Speaker: Dr. Tobias Kenter (University of Paderborn).
Title: Discontinuous Galerkin Shallow-Water Simulations on FPGAs
Shallow water simulations with the discontinuous Galerkin method are an important tool for flood predictions, tsunami warnings, or as part of climate models. Performance challenges involve the efficient mapping to parallel or heterogeneous hardware, and, in order to reach long simulation times, particularly strong scaling characteristics. In this work , we explore FPGAs as accelerators for this workload and present the first FPGA implementation of the full simulation pipeline of a shallow water code based on the discontinuous Galerkin method. Using OpenCL and following an algorithm-hardware co-design approach, the software reference is transformed into a dataflow architecture that can process a full mesh element per clock cycle. The novel projection approach on the algorithmic level complements the pipeline and memory optimizations in the hardware design. With this, the FPGA kernels for different polynomial orders outperform the CPU reference by 43x — 144x in a strong scaling benchmark scenario. A performance model can explain the measured FPGA performance of up to 717 GFLOPs accurately.

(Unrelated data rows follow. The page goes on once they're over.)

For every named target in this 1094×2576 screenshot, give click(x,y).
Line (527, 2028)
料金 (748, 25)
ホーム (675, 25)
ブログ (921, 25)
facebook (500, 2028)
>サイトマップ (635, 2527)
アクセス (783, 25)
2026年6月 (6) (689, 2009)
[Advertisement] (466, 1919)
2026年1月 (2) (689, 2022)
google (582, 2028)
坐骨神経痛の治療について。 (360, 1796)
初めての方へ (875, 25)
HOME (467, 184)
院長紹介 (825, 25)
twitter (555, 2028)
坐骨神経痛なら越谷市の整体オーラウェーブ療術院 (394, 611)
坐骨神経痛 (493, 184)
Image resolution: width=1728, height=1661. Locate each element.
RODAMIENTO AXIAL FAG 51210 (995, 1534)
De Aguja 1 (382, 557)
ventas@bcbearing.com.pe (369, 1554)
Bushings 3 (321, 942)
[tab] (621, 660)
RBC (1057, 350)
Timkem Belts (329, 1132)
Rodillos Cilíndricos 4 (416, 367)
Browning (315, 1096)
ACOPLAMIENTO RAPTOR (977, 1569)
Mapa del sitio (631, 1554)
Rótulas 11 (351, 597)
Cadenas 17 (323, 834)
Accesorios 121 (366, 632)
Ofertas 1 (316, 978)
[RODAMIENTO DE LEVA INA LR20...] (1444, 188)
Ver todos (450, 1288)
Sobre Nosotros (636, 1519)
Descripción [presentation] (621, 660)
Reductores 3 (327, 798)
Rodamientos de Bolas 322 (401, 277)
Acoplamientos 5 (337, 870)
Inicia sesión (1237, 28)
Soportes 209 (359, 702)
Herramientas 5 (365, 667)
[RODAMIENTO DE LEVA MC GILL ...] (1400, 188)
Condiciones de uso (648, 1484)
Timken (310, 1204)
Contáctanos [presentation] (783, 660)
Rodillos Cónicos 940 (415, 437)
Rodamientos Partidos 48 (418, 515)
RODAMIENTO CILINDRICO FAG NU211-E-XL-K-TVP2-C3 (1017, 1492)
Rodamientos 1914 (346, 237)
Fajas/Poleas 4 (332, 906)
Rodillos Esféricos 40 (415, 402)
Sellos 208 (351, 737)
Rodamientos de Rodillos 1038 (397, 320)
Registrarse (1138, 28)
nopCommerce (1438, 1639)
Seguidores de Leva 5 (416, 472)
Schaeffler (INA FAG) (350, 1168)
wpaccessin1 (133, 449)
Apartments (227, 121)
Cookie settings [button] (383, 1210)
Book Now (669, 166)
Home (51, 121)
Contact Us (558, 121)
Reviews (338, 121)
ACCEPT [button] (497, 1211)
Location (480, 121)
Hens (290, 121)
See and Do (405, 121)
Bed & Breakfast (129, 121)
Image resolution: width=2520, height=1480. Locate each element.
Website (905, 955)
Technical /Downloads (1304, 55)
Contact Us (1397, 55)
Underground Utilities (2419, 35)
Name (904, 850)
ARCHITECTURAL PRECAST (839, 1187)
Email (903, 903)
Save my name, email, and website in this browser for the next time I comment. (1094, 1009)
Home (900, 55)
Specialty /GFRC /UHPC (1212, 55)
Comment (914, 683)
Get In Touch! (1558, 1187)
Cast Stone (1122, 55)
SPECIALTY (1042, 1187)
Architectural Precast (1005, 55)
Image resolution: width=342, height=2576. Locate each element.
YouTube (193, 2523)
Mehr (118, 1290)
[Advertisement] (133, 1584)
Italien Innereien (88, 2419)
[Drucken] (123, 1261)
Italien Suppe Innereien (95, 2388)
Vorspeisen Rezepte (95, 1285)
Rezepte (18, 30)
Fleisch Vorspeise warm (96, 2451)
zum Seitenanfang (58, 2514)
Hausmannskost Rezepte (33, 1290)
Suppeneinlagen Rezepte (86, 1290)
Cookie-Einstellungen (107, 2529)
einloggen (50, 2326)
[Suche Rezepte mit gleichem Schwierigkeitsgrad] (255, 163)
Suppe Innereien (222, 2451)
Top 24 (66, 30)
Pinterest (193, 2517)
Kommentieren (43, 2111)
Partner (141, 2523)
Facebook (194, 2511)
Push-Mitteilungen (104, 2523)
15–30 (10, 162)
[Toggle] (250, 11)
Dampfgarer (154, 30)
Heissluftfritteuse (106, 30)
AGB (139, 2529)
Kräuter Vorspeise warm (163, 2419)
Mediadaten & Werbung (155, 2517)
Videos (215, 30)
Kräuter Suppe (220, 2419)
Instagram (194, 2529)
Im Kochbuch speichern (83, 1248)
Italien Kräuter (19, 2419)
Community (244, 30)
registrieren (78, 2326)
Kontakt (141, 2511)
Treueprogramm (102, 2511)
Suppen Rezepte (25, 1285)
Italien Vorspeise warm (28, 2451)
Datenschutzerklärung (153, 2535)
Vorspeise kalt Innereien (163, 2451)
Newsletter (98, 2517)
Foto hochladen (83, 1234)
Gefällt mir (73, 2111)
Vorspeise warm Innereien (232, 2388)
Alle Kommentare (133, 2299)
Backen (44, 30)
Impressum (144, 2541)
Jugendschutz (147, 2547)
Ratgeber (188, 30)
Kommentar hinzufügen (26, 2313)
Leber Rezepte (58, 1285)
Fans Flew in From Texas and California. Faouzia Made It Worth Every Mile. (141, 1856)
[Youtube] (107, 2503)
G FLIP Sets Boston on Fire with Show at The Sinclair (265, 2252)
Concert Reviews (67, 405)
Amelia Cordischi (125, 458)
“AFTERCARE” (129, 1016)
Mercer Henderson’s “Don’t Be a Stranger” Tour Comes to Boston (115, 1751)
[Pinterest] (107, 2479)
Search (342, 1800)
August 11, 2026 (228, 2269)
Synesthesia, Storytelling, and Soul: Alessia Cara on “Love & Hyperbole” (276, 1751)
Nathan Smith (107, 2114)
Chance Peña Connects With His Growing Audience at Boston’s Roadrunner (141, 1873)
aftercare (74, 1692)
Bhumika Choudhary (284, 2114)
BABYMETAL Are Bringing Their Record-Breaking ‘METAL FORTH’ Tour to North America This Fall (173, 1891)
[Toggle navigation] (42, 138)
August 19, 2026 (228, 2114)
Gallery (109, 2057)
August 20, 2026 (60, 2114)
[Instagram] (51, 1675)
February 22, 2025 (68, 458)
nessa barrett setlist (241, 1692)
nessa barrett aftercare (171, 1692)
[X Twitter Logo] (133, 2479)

Tobias Kenter received his PhD from Paderborn University in 2016 on the topic of productivity for FPGAs through overlays, compilation approaches and tight coupling between FPGAs and CPUs. Since then he focused on the acceleration of scientific applications on FPGAs using OpenCL based development flows from Intel and Xilinx. As scientific advisor for FPGA acceleration at the Paderborn Center for Parallel Computing he strives to bring more applications to this exciting technology and is involved in planning and operation of production systems with FPGAs.